Task inputs:

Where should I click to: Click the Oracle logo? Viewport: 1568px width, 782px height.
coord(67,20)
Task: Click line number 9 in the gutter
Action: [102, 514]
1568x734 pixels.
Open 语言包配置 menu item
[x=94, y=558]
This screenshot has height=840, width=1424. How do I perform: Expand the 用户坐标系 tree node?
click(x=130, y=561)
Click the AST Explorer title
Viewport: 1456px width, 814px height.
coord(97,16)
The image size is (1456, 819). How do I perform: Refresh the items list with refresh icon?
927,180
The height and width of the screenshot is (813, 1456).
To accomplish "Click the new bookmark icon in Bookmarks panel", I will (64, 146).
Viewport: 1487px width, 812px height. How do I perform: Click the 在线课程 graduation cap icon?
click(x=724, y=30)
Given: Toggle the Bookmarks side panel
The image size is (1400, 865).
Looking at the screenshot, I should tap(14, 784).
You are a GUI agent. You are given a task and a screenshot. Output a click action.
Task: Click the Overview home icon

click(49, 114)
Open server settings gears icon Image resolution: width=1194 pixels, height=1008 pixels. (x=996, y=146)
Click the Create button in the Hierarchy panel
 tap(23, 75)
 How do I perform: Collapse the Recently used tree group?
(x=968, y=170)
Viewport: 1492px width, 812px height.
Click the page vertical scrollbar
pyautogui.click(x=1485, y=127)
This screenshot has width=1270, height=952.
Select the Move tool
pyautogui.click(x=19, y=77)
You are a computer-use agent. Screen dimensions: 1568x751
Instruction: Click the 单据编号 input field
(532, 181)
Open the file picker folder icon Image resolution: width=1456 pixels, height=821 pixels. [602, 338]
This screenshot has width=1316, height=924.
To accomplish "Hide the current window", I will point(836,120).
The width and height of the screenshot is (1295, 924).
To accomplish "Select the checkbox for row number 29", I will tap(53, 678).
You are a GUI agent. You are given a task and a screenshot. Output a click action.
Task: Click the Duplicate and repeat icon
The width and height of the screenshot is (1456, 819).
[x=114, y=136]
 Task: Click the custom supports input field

Your task: A verbatim output of all the data above is needed.

Result of this task:
Where should I click to: Click the Oracle logo? Viewport: 1568px width, 782px height.
coord(67,20)
Task: Click line number 9 in the gutter
Action: [102, 514]
1568x734 pixels.
Open 语言包配置 menu item
[x=94, y=558]
This screenshot has height=840, width=1424. How do I perform: Expand the 用户坐标系 tree node?
click(x=130, y=561)
Click the AST Explorer title
Viewport: 1456px width, 814px height.
coord(97,16)
The image size is (1456, 819). How do I perform: Refresh the items list with refresh icon?
927,180
The height and width of the screenshot is (813, 1456).
To accomplish "Click the new bookmark icon in Bookmarks panel", I will (64, 146).
Viewport: 1487px width, 812px height. How do I perform: Click the 在线课程 graduation cap icon?
click(x=724, y=30)
Given: Toggle the Bookmarks side panel
The image size is (1400, 865).
Looking at the screenshot, I should tap(14, 784).
You are a GUI agent. You are given a task and a screenshot. Output a click action.
Task: Click the Overview home icon

click(49, 114)
Open server settings gears icon Image resolution: width=1194 pixels, height=1008 pixels. (x=996, y=146)
Click the Create button in the Hierarchy panel
 tap(23, 75)
 How do I perform: Collapse the Recently used tree group?
(x=968, y=170)
Viewport: 1492px width, 812px height.
Click the page vertical scrollbar
pyautogui.click(x=1485, y=127)
This screenshot has width=1270, height=952.
Select the Move tool
pyautogui.click(x=19, y=77)
You are a computer-use agent. Screen dimensions: 1568x751
Instruction: Click the 单据编号 input field
(532, 181)
Open the file picker folder icon Image resolution: width=1456 pixels, height=821 pixels. [602, 338]
This screenshot has width=1316, height=924.
To accomplish "Hide the current window", I will point(836,120).
The width and height of the screenshot is (1295, 924).
To accomplish "Select the checkbox for row number 29", I will tap(53, 678).
You are a GUI agent. You are given a task and a screenshot. Output a click action.
Task: Click the Duplicate and repeat icon
The width and height of the screenshot is (1456, 819).
[x=114, y=136]
 Task: Click the custom supports input field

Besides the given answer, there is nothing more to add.